ミドルと呼ばれる中間管理層の消滅と、経営的ビジョンを持たない担当者の消滅であろうというのが私の結論だ。
ホワイトカラーの仕事は、様々な仕事相手と交渉、折衝し、状況を把握し、それに関する専門家の意見をファーストハンドの情報として入手し、過去の情報と比較して整理し、自分なりの価値判断を行い、その処理結果を情報と共に意思決定者へと伝え意思決定を促し、その結果を受けて行動に移すことである。
現状の多くの日本の組織では、最終的な意思決定者に至るまでに一体何人の人間の手を情報が経るのだろうか。いちいちその中間にいる人間に理解させ、納得してもらうために、呼びつけられ、仕事を中断され、言い回しを変更し、資料を作成しなおし、根回しをしなくてはならなかったりする。
こういったプロセスは何かを生み出しているのだろうか? 多量な1次情報を加工し、それに分析を加える、意思決定者の判断の素地を作るという意味はわかるが、そのために何人もの人間が必要であろうか?せいぜい直接の担当と意思決定者の間に1人もいれば十分であろう。
いや、それでは物理的に対応できないという意見が出てくるかもしれないが、その物理的な限界をサポートするのが最新の情報処理技術である。直接の担当者が必要なすべての1次情報をデジタル化してインプットしておけば、意思決定者は中間管理者による分析、抽象を必要とせず、自ら様々なソフトウェアなりを利用して意思決定者の視点から状況を分析することが可能である。そこには情報の歪み、遅延というものは存在しない。極めてスピード感を持った意思決定が可能となる。
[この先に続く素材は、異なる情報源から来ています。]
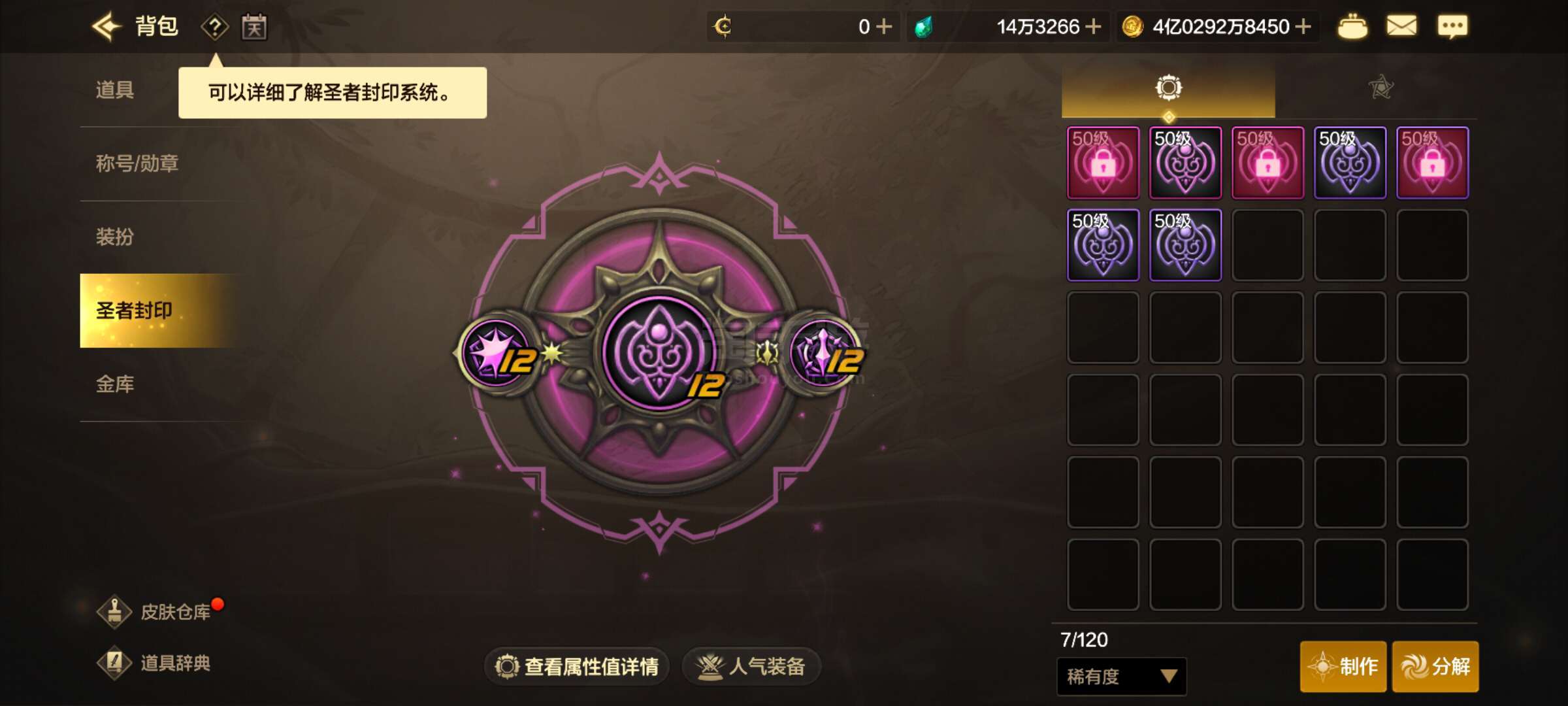
Task: Select first locked pink 50级 seal
Action: [x=1103, y=162]
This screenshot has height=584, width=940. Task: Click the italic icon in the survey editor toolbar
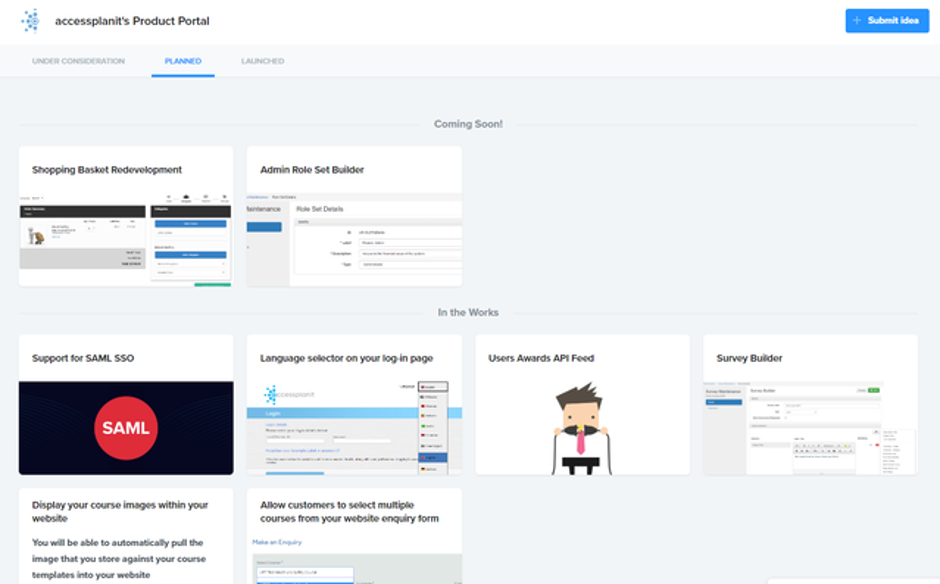pyautogui.click(x=811, y=445)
加えて、最終意思決定者と直接の担当者の間の人間へ大幅な権限委譲を行っておけば、本当に経営にとって重要な事項のみに最終意思決定者が注力することは十分可能であろう。
また、その様な組織では十分な問題点の検討ができないのではという意見もあるかもしれない。しかし、それは単に意思決定者の能力不足、あるいは1次情報の処理を行う直接の担当者の能力不足という一語で片づけられる話である。一人で十分な問題点の検討を行えない者は不要だと言い換えることもできよう。
情報のインプットを受けて、それに対する経営判断を決定するということが企業のあり方であるとすれば、インプットされた情報を加工し分析するという今まで人手を以って行っていた作業の相当部分はコンピューターなどに依存することが可能と考える。そうやってフラット化した組織と旧態以前とした組織が同じ土俵で競争したら、勝敗の行方はあきらかだ。従ってフラット化した組織は急速な勢いで広がり、ミドル層の消滅が進み、加えて多量の情報を十分にさばき切れない担当者はその立場を器械に譲る日が来るのだろう。
そして最後にオフィスに残るのは本当の意味で経営ビジョンを持ち、創造的な発想ができる人間のみとなってくるはずだ。まるでマスプロダクションラインに人影が無くなり、装置のコントロールルームにだけ人が残ったように。